Dataset versioning

Cognify's dataset versioning captures a cryptographic snapshot of every dataset at the exact moment it's used in training. This section explains how that works and how to configure it for your use case.

How versioning works

When you call cognify.dataset(), Cognify:

  1. Reads metadata about the dataset (record count, schema, source URI)
  2. Computes a SHA-256 hash of the content using a chunked Merkle tree
  3. Creates an immutable version record in your workspace with a timestamp
  4. Links that version record to the current training run

The dataset bytes themselves are never uploaded to Cognify.
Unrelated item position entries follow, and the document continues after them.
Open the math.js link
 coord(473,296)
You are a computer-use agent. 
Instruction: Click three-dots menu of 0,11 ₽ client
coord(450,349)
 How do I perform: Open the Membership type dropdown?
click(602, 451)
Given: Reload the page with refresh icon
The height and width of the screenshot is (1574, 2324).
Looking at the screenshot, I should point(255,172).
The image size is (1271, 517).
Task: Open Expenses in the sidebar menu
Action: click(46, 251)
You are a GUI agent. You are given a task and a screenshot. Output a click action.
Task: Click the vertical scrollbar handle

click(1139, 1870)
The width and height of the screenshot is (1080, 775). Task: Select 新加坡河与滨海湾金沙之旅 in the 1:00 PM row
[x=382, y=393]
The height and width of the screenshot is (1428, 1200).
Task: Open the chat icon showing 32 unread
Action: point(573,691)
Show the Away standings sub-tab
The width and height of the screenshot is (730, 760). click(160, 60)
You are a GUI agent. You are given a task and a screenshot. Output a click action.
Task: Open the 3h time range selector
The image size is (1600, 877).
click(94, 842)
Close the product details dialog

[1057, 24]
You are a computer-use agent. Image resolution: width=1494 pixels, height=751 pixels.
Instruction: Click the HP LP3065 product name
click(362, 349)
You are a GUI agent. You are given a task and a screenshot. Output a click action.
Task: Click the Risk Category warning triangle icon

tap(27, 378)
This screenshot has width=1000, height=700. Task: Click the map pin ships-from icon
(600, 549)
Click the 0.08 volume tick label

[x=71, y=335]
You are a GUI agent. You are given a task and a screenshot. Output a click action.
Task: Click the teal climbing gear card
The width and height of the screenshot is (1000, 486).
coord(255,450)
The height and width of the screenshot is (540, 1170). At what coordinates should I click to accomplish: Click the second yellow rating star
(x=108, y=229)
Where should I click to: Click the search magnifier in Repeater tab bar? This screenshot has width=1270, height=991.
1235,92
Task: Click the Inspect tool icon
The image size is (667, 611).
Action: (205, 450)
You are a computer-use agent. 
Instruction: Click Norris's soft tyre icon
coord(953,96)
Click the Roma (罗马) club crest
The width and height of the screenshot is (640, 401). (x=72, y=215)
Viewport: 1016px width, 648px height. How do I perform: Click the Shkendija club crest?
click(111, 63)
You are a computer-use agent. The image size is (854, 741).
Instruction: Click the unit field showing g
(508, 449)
Only the hash, metadata, and lineage link are stored.

Automatic vs manual snapshot triggers

Automatic: When using framework integrations (Hugging Face Trainer, PyTorch DataLoader hooks), Cognify intercepts dataset reads and creates a version automatically before training starts.

Manual: Call cognify.dataset() explicitly for datasets loaded outside supported frameworks.

Hash algorithm (SHA-256 + Merkle tree)

Cognify uses a deterministic chunked Merkle tree construction:

  • Dataset is split into 64 MB chunks
  • Each chunk gets a SHA-256 leaf hash
  • The tree is built bottom-up; the root hash is the version identifier
  • For tabular data (CSV, Parquet, Arrow), rows are sorted by a stable key before hashing to ensure determinism across distributed reads

This means two identically-ordered datasets with identical content produce identical hashes, even if loaded from different storage backends.

Version diffing

When two versions of a named dataset exist in a workspace, Cognify computes a structural diff:

  • Record count delta (added/removed)
  • Schema changes (column additions/removals, type changes)
  • Hash comparison (identical content = zero diff)

Diffs are visible in the dashboard and included in audit packages as a data provenance report section.

Retention and archival policies

Configure retention per workspace or per dataset:

IndustryRecommended retentionCognify default
Healthcare AI (FDA guidance)7 years7 years on Enterprise
Financial services (SR 11-7)3–5 years5 years on Enterprise
Insurance3 years minimum3 years on Growth/Enterprise
Standard (Starter/Growth)2 years

Version records are never permanently deleted during the retention period — only archived to cold storage after 90 days of inactivity.